Winner of the National Book Award, the Pulitzer Prize for Poetry, and numerous other awards, C. K. Williams is one of the most distinguished poets of his generation. Known for the variety of his subject matter and the expressive intensity of his verse, he has written on topics as resonant as war, social injustice, love, family, sex, death, depression, and intellectual despair and delight. He is also a gifted essayist, and In Time collects his best recent prose along with an illuminating series of interview excerpts in which he discusses a wide range of subjects, from his own work as a poet and translator to the current state of American poetry as a whole.
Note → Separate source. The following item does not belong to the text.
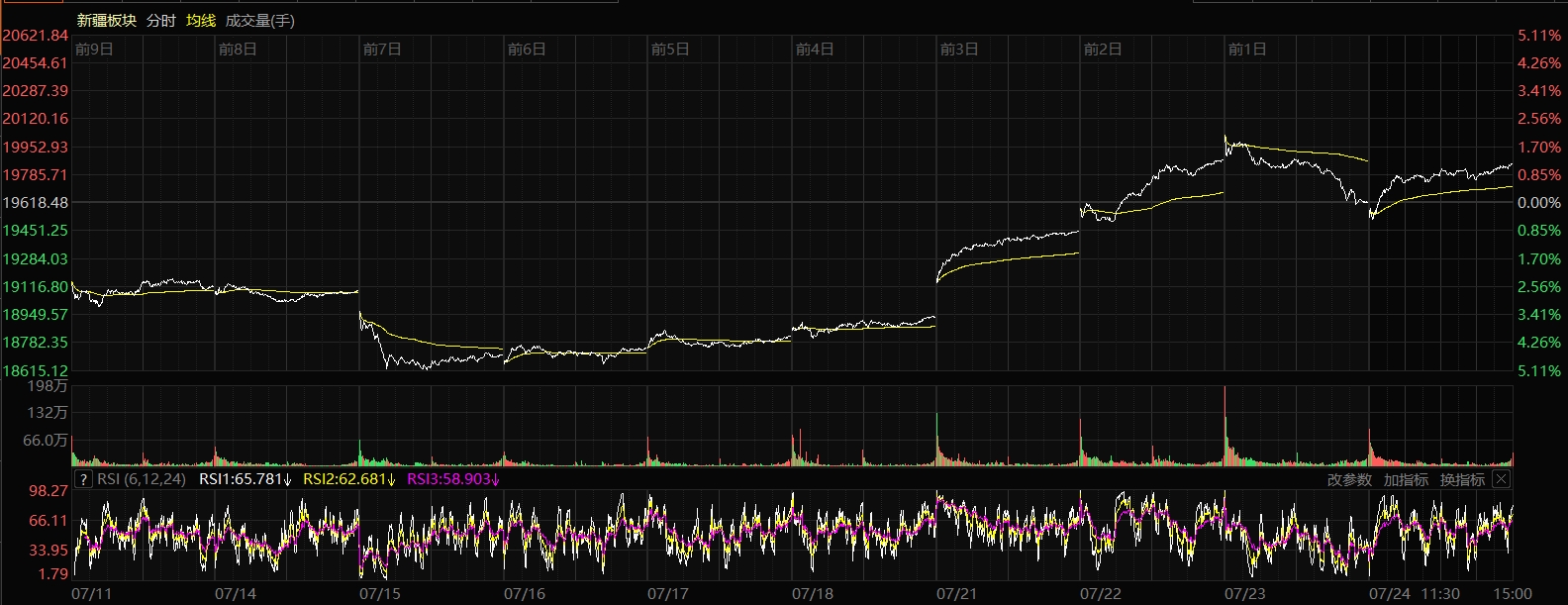Select 成交量(手) volume label
The height and width of the screenshot is (605, 1568).
point(259,21)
In Time begins with six essays that meditate on poetic subjects, from reflections on such forebears as Philip Larkin and Robert Lowell to “A Letter to a Workshop,” in which he considers the work of composing a poem. In the book’s innovative middle section, Williams extracts short essays from interviews into an alphabetized series of reflections on subjects ranging from poetry and politics to personal accounts of his own struggles as an artist. The seven essays of the final section branch into more public concerns, including an essay on Paris as a place of inspiration, “Letter to a German Friend,” which addresses the issue of national guilt, and a concluding essay on aging, into which Williams incorporates three moving new poems. Written in his lucid, powerful, and accessible prose, Williams’s essays are characterized by reasoned and complex judgments and a willingness to confront hard moral questions in both art and politics.
Wide-ranging and deeply thoughtful, In Time
is the culmination of a lifetime of reading and writing by a man whose work has made a substantial contribution to contemporary American poetry.